By Thomas Fazi, le 13 juillet 2025
Les deux conflits déterminants du siècle - l'Ukraine et la Palestine - marquent la désintégration politique de l'UE : il ne lui reste plus qu'à inventer une menace russe imaginaire pour se donner une nouvelle raison d'être.
Article de la journaliste et autrice Benedetta Sabene, initialement publié en italien sur son Substack.
Les deux crises internationales majeures qui ont marqué à jamais cette décennie, voire ce siècle - la guerre en Ukraine et le massacre en cours à Gaza - ont révélé toute l'inconsistance de la politique européenne. Dépourvue de toute autonomie décisionnelle, l'UE n'est plus qu'une annexe de la politique étrangère américaine.
Malgré une certaine indifférence collective à l'égard de la guerre en Ukraine - un événement qui a pourtant métamorphosé en experts en géopolitique la plupart d'entre nous, mais dont l'intérêt du public s'est depuis émoussé -, il est impossible d'analyser ce qui se passe à Gaza sans tenir compte de l'Ukraine. Qualifier d'"incompétence" la gestion des deux crises par les dirigeants européens serait une analyse trop simpliste, car le traitement différencié entre l'Ukraine et la Palestine n'est pas qu'une erreur méthodologique ou une question morale. C'est une stratégie parfaitement cohérente, qui s'inscrit dans la structure des relations internationales et la division du monde en blocs militaires et sphères d'influence.
L'invasion de l'Ukraine par la Russie en février 2022 a incité l'Union européenne à déployer un activisme humanitaire sans précédent. Sanctions contre Moscou, milliards d'euros d'aide militaire et humanitaire à Kiev, accueil inconditionnel des réfugiés, censure de tous les médias russes sous prétexte de "lutte contre la propagande" (tout en renforçant simultanément la machine de propagande de Kiev durant des mois), etc. J'ai personnellement démystifié des dizaines de rapports manifestement faux dans la presse italienne, de simples copier-coller de The Kyiv Independent et autres médias ukrainiens se livrant à une propagande de guerre incessante, et une mobilisation diplomatique et médiatique sans précédent en faveur du gouvernement ukrainien.

DONNÉES FOURNIES
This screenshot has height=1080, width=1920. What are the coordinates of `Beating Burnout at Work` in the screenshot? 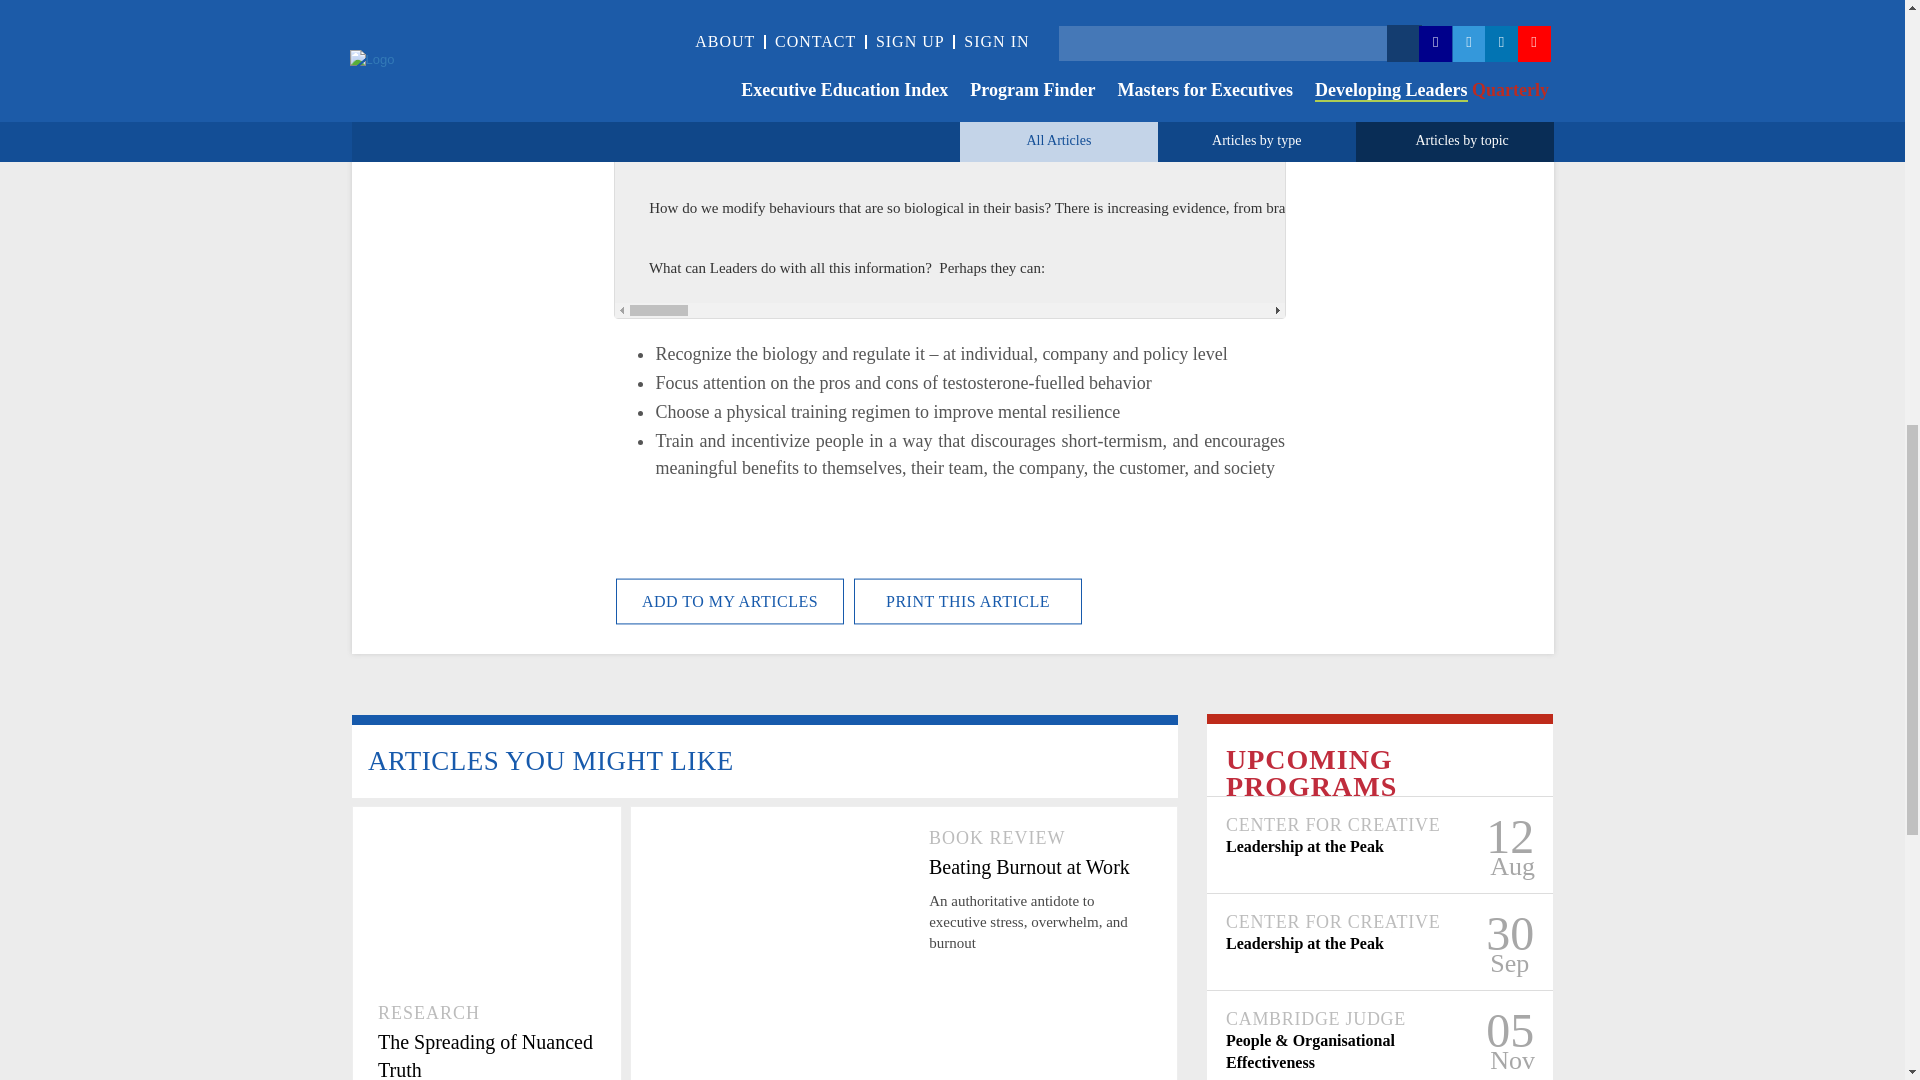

OBJECTIF DE L'EXERCICE
Recopiez le passage de l'article sur l'UE face à l'Ukraine et à Gaza, en commençant par « L'invasion de l'Ukraine » et en poursuivant jusqu'à « du gouvernement ukrainien. ».

RÉSULTAT CI-DESSOUS
L'invasion de l'Ukraine par la Russie en février 2022 a incité l'Union européenne à déployer un activisme humanitaire sans précédent. Sanctions contre Moscou, milliards d'euros d'aide militaire et humanitaire à Kiev, accueil inconditionnel des réfugiés, censure de tous les médias russes sous prétexte de "lutte contre la propagande" (tout en renforçant simultanément la machine de propagande de Kiev durant des mois), etc. J'ai personnellement démystifié des dizaines de rapports manifestement faux dans la presse italienne, de simples copier-coller de The Kyiv Independent et autres médias ukrainiens se livrant à une propagande de guerre incessante, et une mobilisation diplomatique et médiatique sans précédent en faveur du gouvernement ukrainien.